Saham PT Bank Central Asia Tbk (BBCA) melanjutkan pelemahan pada akhir perdagangan Senin (29/6/2026). Harga saham tercatat turun 4,05% menjadi Rp5.925.
Pergerakan itu terjadi seiring aksi jual investor asing yang mencatat net sell signifikan pada saham bank swasta tersebut.
Sebanyak 189,69 juta saham BBCA berpindah tangan dalam 46.637 kali transaksi dengan nilai transaksi sebesar Rp1,15 triliun. Investor asing tercatat melakukan net sell senilai Rp423,63 miliar.

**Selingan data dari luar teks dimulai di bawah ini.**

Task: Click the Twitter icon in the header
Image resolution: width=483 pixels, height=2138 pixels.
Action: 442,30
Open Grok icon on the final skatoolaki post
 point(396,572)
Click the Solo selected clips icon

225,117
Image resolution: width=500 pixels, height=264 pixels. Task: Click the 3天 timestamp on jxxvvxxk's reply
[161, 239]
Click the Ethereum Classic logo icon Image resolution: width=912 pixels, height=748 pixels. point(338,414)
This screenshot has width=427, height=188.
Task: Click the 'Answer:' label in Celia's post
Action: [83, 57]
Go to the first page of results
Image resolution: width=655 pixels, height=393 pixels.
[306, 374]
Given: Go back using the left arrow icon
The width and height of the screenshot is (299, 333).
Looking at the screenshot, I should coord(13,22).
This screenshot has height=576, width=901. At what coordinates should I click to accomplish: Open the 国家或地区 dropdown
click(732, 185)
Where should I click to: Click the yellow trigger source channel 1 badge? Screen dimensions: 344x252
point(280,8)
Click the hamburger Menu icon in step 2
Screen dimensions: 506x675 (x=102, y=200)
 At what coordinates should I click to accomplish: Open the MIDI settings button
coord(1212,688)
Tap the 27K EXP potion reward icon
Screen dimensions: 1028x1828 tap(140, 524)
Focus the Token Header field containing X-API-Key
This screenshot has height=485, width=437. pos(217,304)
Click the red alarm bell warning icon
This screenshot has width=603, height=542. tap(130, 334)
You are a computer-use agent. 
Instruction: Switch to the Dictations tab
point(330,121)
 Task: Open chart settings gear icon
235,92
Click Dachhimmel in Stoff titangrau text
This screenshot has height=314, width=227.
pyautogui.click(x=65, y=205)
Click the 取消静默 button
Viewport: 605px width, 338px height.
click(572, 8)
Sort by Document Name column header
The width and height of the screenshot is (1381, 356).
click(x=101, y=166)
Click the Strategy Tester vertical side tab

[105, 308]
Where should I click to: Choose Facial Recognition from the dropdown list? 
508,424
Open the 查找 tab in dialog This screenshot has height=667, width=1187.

Data dari Stockbit Sekuritas menunjukkan broker UBS Sekuritas Indonesia mencatat net sell asing terbesar di saham BBCA, yakni sebesar Rp322,8 miliar.
Pergerakan Sebelumnya
Saham BBCA sebelumnya sempat menguat pada dua hari perdagangan sebelum penurunan ini, ketika investor asing mencatat net buy.
Proyeksi Teknis
CGS International Sekuritas dalam perhitungan teknikalnya untuk perdagangan Selasa (30/6/2026) memperkirakan saham BBCA masih berpotensi turun. Support pertama diperkirakan berada di level Rp5.833 dan support kedua di Rp5.742.
Sementara itu, terdapat peluang penguatan jika harga mampu menembus pivot di Rp6.017, dengan resistance pertama di Rp6.108 dan resistance kedua di Rp6.292.